Haley Gustafson is not only a firm believer in the confidence and skills students gain from Montessori schooling, she credits it for putting her on her current career path.
The Belvidere native is currently pursuing a degree in public relations with a minor in political science at Ball State University in Muncie, Indiana. She serves as a Peer Mentor at the school, is an accomplished public speaker and manages to occasionally find time for travel, flying and hiking. She plans to pursue a law degree “out West,” but feels her journey of learning really began the first time she entered a Montessori Private Academy classroom.
“My older sister Hannah and I were enrolled in public schools and it wasn't quite the right fit,” she says. At the time, Haley was a first grader. During a tour of MPA, she and her family entered the classroom for her age group—Elementary I—and saw advanced multiplication problems written on the board. These problems were well beyond her ability at the time and, she says, “I immediately began freaking out.” Her mother explained that she wouldn't have to do that work at first, and would work at her own level and pace.
Haley was soon sold. “It didn't take me long to recognize that the individual focus and the ability to work at one's own pace was the true beauty of the Montessori method. I spent my public school's spring break at Montessori to try it out and see if it was the right fit. I loved my time at MPA so much that I ended up completing the rest of that academic year at MPA and never returned to my public elementary school.” She attended from then until she completed the 8th grade in 2010.
Haley credits MPA with giving her the “time management skills, organization skills and ability to be self motivated and independent” that have helped her succeed in later studies and daily life. But the most significant skill she gained was public speaking, which forms the core of her current and future plans.

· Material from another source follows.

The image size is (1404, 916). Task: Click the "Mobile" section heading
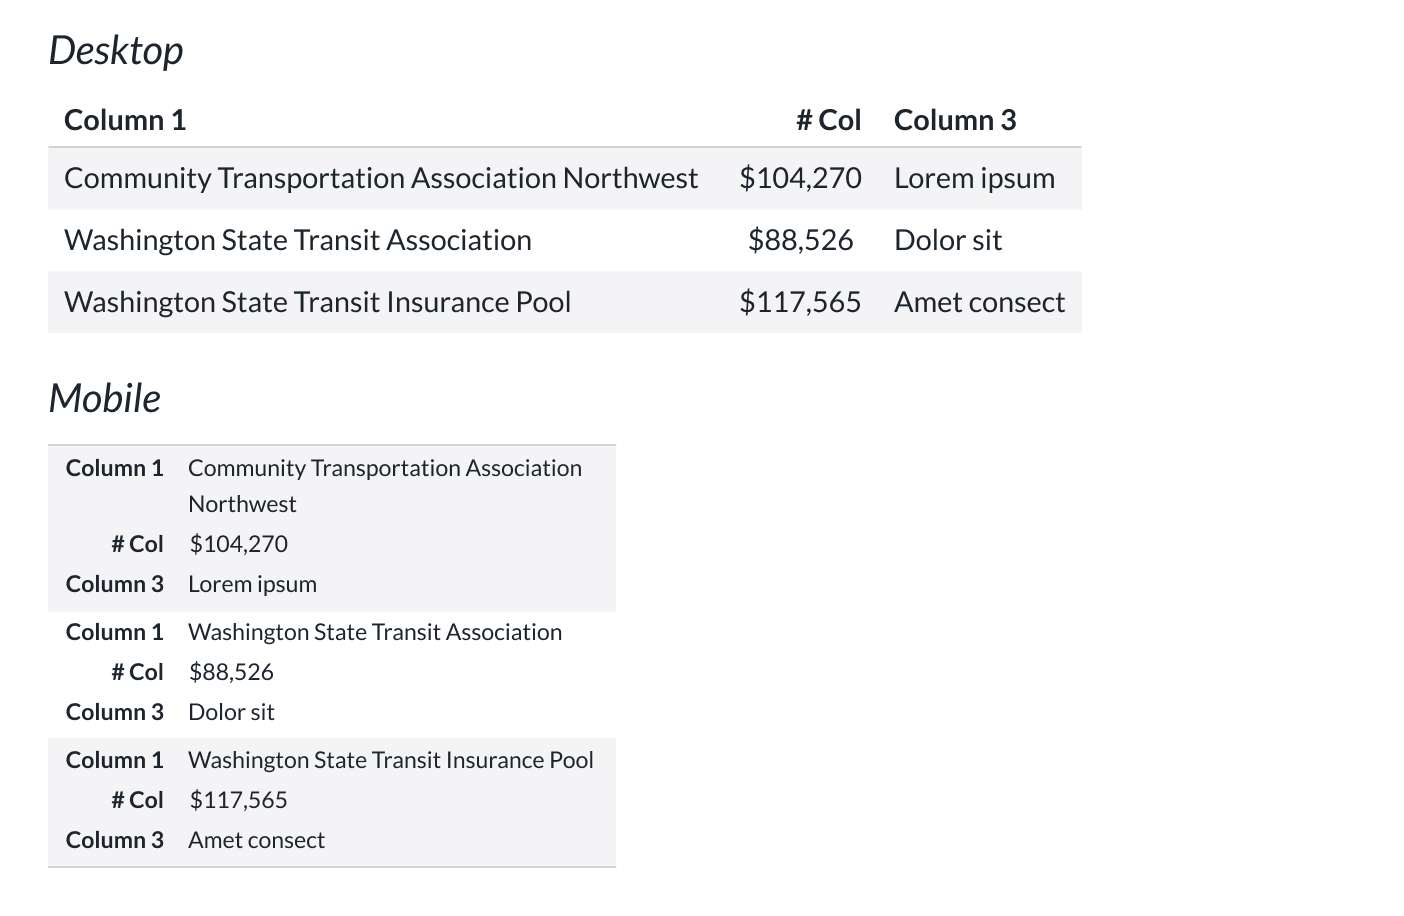(x=105, y=398)
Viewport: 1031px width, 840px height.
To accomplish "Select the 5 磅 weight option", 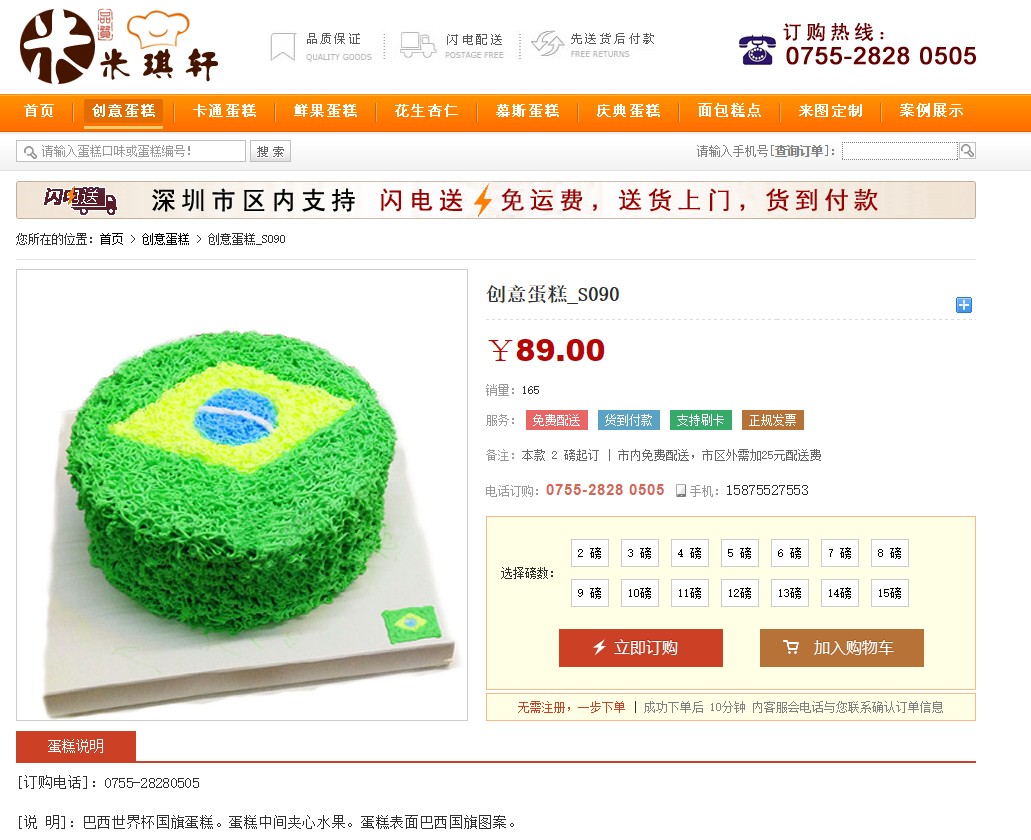I will click(x=740, y=553).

“Public speaking is the number one fear of Americans, with death being the second. That means people would rather be the person in the casket than the person standing giving the eulogy,” Haley jokes. She believes this fear results because most students don't practice public speaking regularly until high school, while Montessori schools begin teaching public communication at an early age. “I remember giving presentations in Elementary I and II on a consistent basis,” she says. “It is built into the Middle School curriculum to give a presentation almost every week. I think it was because of Montessori's emphasis on learning to speak publicly at a young age and continuing to practice this discipline consistently that has made me love public speaking so much. I have had the opportunity to speak in front of state governors, city halls, high school gymnasiums with thousands of students and packed convention centers. I cannot emphasize enough how beneficial MPA has been on my ability and confidence in public speaking. It has really driven me to find my passion in communication, advocacy and representing a person or organization.”

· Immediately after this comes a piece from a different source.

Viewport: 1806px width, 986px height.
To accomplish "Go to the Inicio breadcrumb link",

Her passion is so strong, in fact, that she is already holding an executive position at a strategic communications agency, despite still being an undergraduate. She also credits the Montessori method's approach to reading and writing with allowing her to excel in a “reading and writing-intensive field.”
“In Elementary I, I struggled greatly with reading,” Haley says. “Because I was at Montessori I was able to have one on one assistance from my teacher at the time, Linda Kiefer. Not only were Linda's one on one tutoring sessions instrumental in improving my reading ability, but the entire Montessori curriculum really places an emphasis on reading and writing.” She also points out that employers are constantly searching for employees who have excellent written communication skills.

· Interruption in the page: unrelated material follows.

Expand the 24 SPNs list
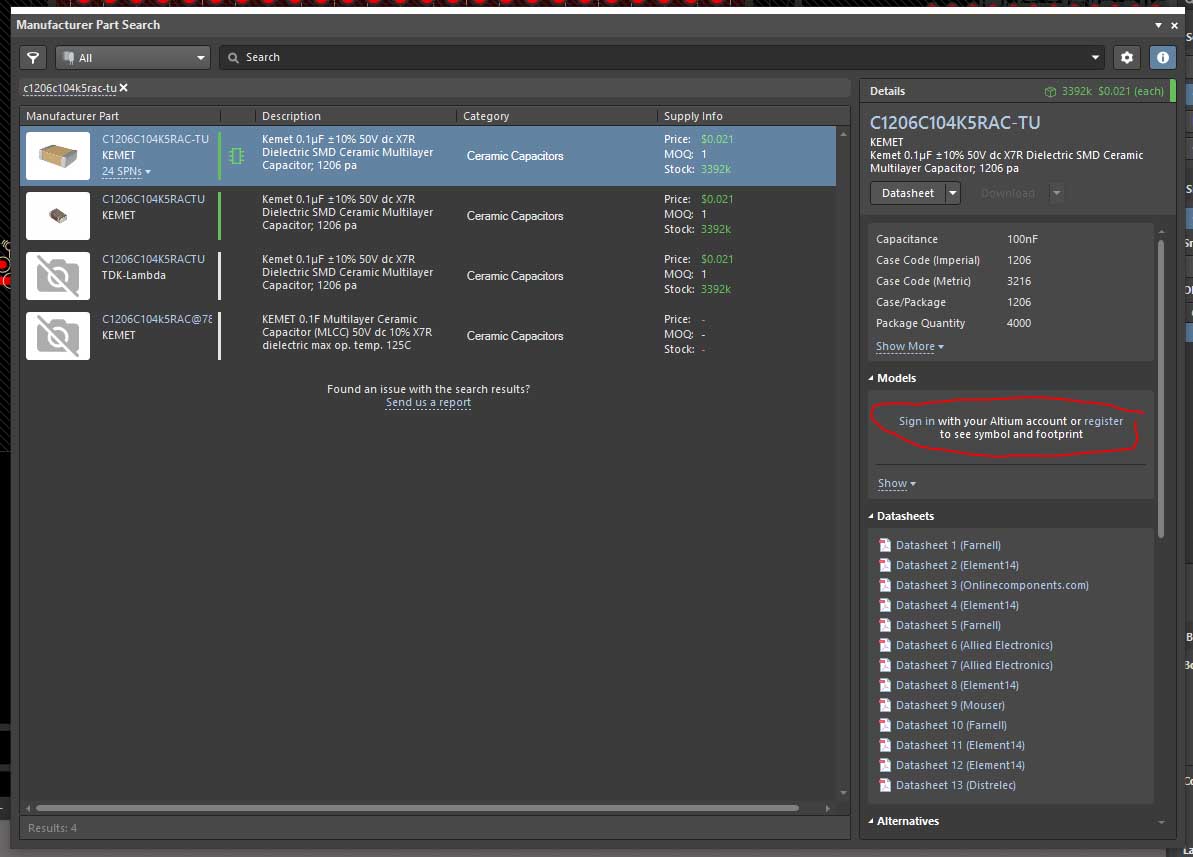 click(126, 172)
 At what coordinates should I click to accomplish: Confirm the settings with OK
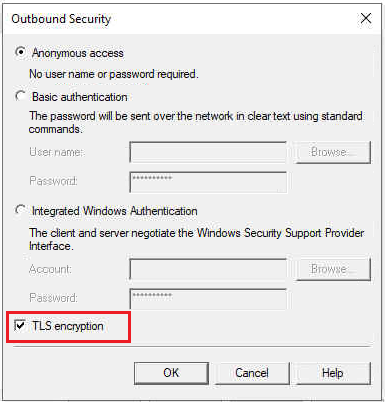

Haley hopes to work for herself or be a partner in a law firm within the next ten years, and plans “to start a family while living in the Western United States.” If she were wealthy, she says, she would “travel the world to broaden my horizons and understanding of different cultures and have the ability to donate to others to provide some of the opportunities I have been fortunate to have.”
Montessori schooling is something of a family affair for Haley, as her sister, Hannah (who also attended MPA) has worked at the school during college summer breaks, and her father, Dave (a retired air traffic controller), currently teaches math part-time to MPA Upper Elementary and Middle School students. Haley expects Montessori to continue to be part of her life in the future.
“I definitely foresee myself sending my children to Montessori,” she says. “After personally experiencing various types of educational institutions and teaching styles, I truly recognize how effective the Montessori method is. I have also seen what an impact it has had on me in both my personal life and education...We are so thankful for everything that Montessori has provided us as I truly believe it has made me the person I am today.”